Impact of drone route geometry on information collection in wireless sensor networks

The recent technological evolution of drones along with the constantly growing maturity of its commercialization, has led to the emergence of novel drone-based applications within the field of wireless sensor networks for information collection purposes. In such settings, especially when deployed in outdoor environments with limited external control, energy consumption and robustness are challenging problems for the system's operation.
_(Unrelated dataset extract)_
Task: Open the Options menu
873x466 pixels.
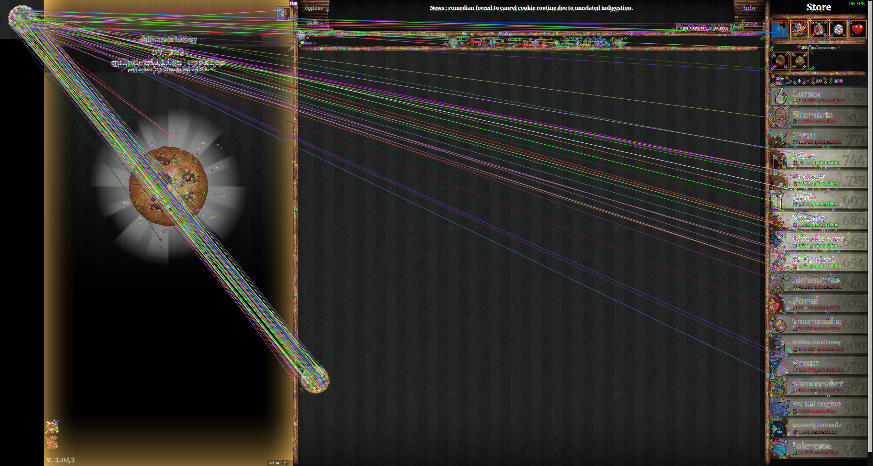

In the present paper, a drone-assisted wireless sensor network is studied, the aim being to coordinate the routing of information (among the ground nodes and its propagation to the drone), investigating several drone trajectories or route shapes and examining their impact on information collection (the aim being to minimize transmissions and consequently, energy consumption). The main contribution lies on the proposed algorithms that coordinate the communication between (terrestrial) sensor nodes and the drone that may follow different route shapes. It is shown through simulations using soft random geometric graphs that the number of transmitted messages for each drone route shape depends on the rotational symmetry around the center of each shape. An interesting result is that the higher the order of symmetry, the lower the number of transmitted messages for data collection. Contrary, for those cases that the order of symmetry is the same, even for different route shapes, similar number of messages is transmitted. In addition to the simulation results, an experimental demonstration, using spatial data from grit bin locations, further validates the proposed solution under real-world conditions, demonstrating the applicability of the proposed approach. (C) 2020 The Authors. Published by Elsevier B.V.